#### TEXTO FORNECIDO ####

Há inclusive, uma interessante hipocrisia envolvendo uma discussão de uma representante de ONG (ONG Curumim.... um belo nome para quem defende abortos) e um médico. Em que o último explica que muitos médicos se negam a fazer o procedimento de aborto e que a gestante, mesmo autorizada, terá que esperar uma janela de oportunidade. A representante da ONG começa com um “respeitamos o direito dos médicos” (pro forma dedicada ao documentário) e termina com um “mas temos uma autorização e a instituição é obrigada a fazer o procedimento”.


Interessante... e se todos os médicos se negassem? Ela continuaria respeitando a decisão deles, mas ao mesmo tempo forçaria “a instituição” (que é feita por médicos), nem que fosse com a polícia, para alguém cometer o assassinato? Irônico. E um exemplo de sinal dos tempos. Uma ONG voltada à vida, brigando ferrenhamente pelo direito de se matar seres vivos e indefesos.

####

OBJETIVO DA TAREFA: No texto fornecido, reproduza o trecho que começa nas palavras "Interessante... e se" e termina em "vivos e indefesos.", substituindo "Irônico" por "Curioso".

#### SEÇÃO DE DADOS ####

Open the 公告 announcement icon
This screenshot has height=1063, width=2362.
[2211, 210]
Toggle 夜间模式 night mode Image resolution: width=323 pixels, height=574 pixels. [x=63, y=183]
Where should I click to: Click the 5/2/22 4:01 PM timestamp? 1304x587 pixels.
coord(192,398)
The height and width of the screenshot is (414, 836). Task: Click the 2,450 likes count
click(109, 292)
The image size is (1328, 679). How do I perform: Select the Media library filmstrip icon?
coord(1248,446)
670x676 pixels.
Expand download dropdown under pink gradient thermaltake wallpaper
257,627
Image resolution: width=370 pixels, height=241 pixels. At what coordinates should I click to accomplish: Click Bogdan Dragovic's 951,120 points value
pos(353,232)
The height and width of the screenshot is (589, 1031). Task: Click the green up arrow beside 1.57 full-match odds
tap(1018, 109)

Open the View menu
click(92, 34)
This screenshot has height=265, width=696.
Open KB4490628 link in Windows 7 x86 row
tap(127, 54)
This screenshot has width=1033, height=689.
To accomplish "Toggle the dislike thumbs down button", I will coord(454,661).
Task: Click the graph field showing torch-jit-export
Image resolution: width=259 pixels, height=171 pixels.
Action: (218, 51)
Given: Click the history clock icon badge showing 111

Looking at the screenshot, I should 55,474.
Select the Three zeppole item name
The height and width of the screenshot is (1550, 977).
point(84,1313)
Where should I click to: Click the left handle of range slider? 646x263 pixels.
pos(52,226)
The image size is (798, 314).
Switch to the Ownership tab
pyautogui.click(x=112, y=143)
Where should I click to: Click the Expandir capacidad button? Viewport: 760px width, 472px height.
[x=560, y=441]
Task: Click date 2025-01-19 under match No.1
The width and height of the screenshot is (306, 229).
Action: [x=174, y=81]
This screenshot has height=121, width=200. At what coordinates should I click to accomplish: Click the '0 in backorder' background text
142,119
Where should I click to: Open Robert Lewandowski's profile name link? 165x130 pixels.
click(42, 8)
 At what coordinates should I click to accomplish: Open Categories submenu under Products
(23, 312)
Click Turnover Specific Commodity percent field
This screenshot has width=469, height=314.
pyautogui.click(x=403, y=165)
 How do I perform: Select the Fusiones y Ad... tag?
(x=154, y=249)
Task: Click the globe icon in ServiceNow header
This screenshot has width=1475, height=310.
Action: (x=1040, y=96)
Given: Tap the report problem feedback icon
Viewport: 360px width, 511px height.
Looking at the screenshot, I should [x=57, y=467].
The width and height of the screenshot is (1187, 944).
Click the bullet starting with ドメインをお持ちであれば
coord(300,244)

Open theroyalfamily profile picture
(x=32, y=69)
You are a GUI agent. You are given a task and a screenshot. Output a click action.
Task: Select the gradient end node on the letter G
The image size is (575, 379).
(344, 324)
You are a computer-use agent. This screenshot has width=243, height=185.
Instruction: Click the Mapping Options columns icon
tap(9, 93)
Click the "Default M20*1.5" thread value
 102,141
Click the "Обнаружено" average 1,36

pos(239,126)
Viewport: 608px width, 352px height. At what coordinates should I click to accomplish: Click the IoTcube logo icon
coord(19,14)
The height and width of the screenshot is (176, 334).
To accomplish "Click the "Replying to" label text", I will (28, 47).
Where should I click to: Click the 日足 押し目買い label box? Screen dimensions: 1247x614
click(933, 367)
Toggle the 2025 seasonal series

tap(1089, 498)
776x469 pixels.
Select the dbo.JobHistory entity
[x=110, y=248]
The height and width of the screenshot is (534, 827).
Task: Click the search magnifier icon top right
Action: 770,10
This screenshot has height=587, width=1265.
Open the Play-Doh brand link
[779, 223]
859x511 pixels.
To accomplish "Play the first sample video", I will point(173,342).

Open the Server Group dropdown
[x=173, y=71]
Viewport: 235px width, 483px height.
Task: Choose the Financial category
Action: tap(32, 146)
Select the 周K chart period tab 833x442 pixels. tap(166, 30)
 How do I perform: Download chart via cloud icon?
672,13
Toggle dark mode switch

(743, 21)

####

EXERCÍCIO RESOLVIDO:
Interessante... e se todos os médicos se negassem? Ela continuaria respeitando a decisão deles, mas ao mesmo tempo forçaria “a instituição” (que é feita por médicos), nem que fosse com a polícia, para alguém cometer o assassinato? Curioso. E um exemplo de sinal dos tempos. Uma ONG voltada à vida, brigando ferrenhamente pelo direito de se matar seres vivos e indefesos.